Problem details:
Filter the entries below, keeping every line that has the word "Given".
####
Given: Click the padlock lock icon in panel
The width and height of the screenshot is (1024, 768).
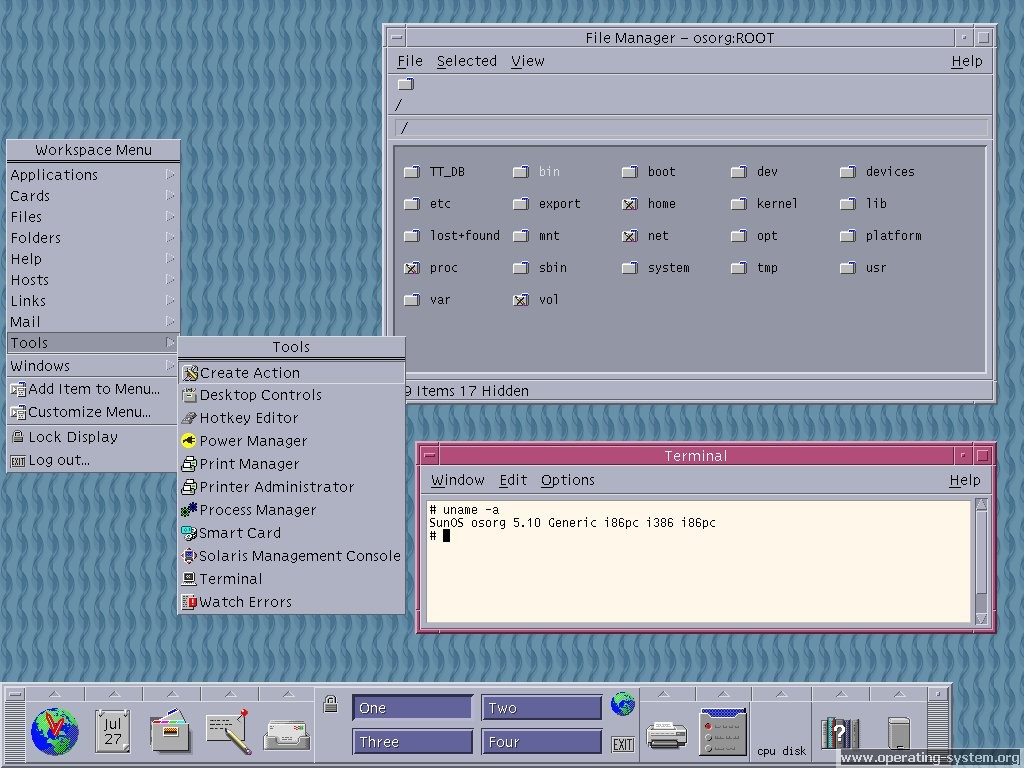Looking at the screenshot, I should click(x=330, y=705).
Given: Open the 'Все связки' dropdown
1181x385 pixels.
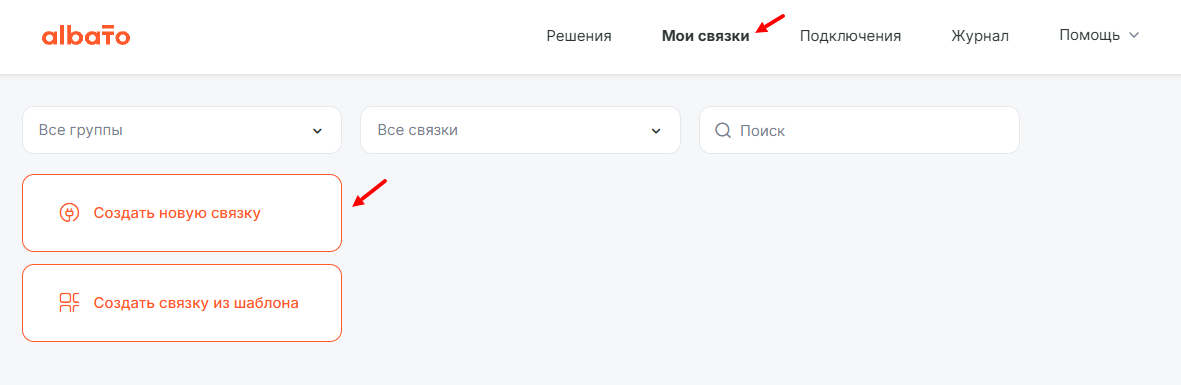Looking at the screenshot, I should [520, 130].
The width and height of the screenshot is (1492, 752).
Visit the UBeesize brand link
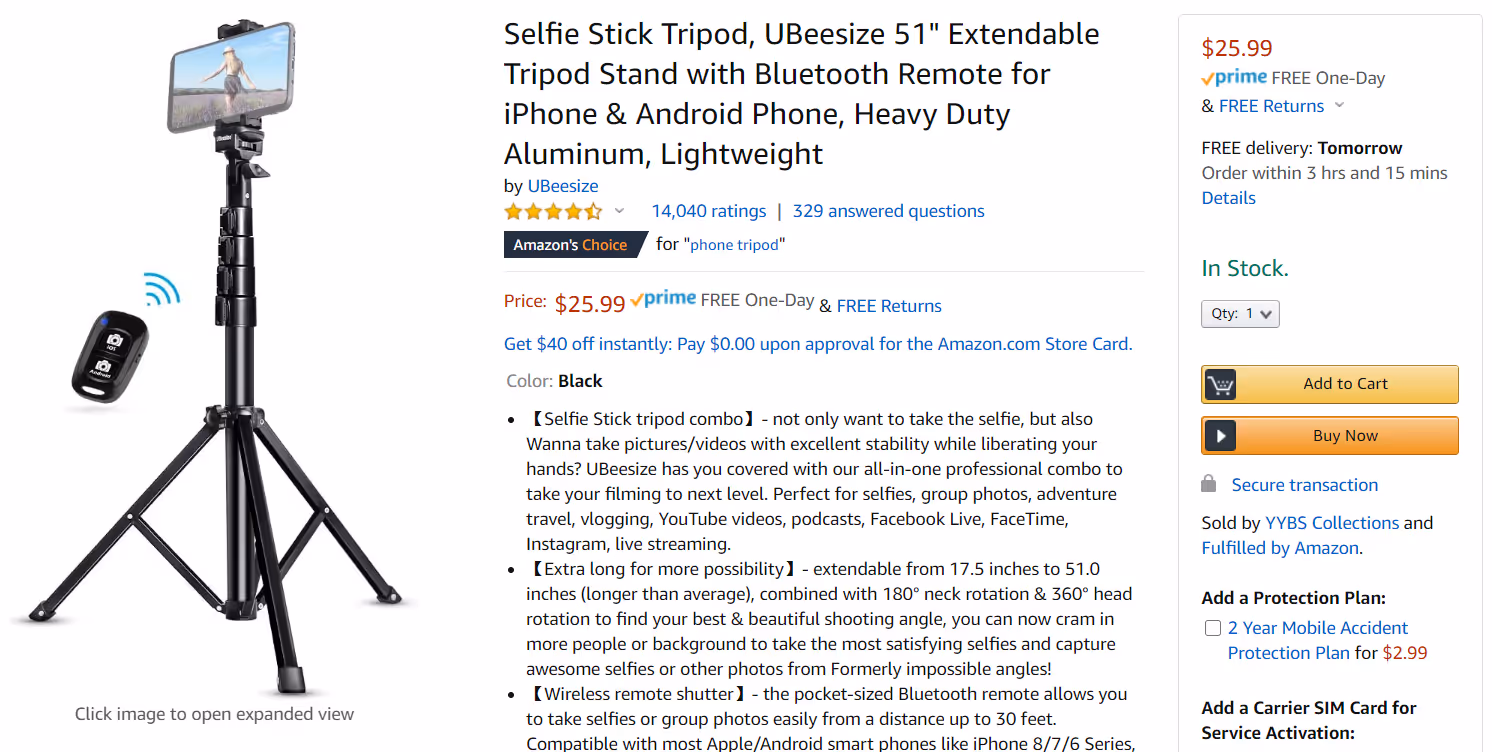(x=562, y=186)
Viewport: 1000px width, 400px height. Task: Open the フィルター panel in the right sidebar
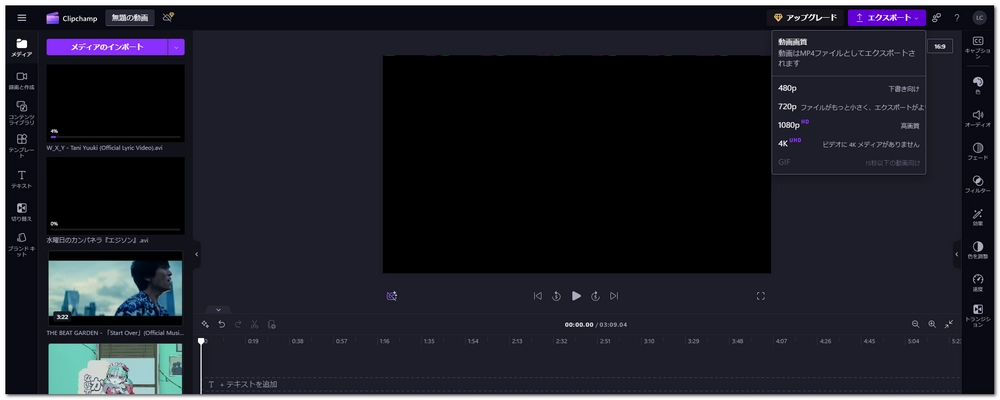pos(977,184)
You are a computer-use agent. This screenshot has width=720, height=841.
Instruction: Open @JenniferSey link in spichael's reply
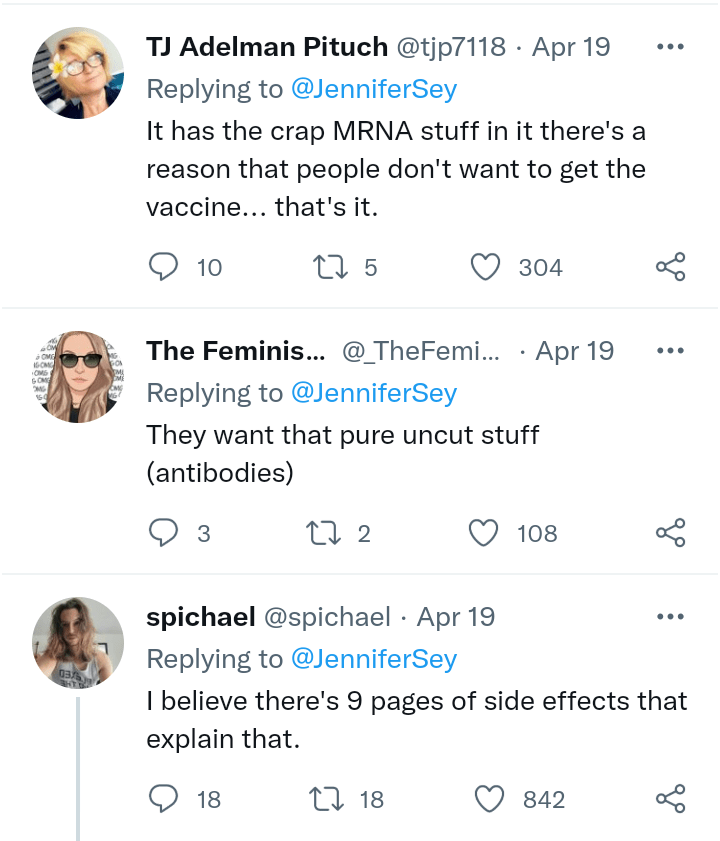pyautogui.click(x=373, y=658)
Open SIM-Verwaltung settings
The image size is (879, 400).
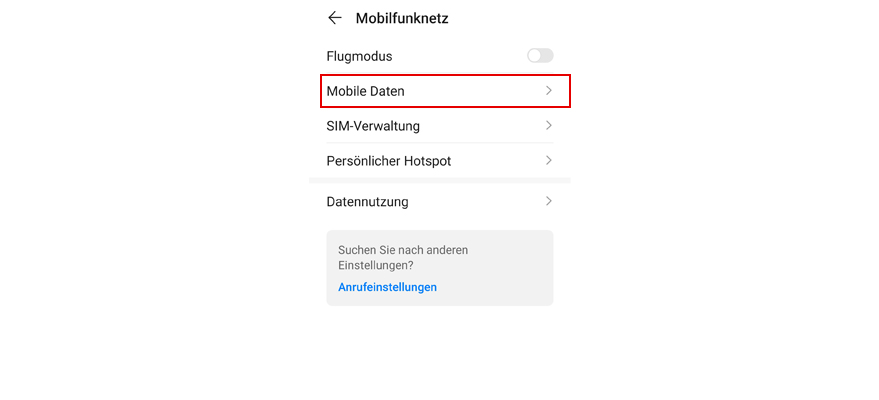[440, 126]
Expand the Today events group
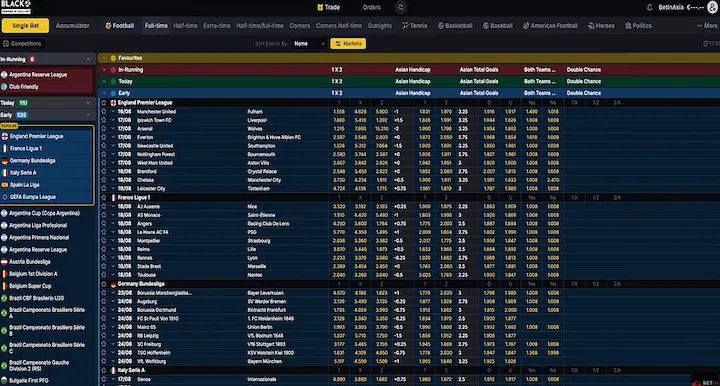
####
Answer section:
Given: Click the padlock lock icon in panel
Given: Open the 'Все связки' dropdown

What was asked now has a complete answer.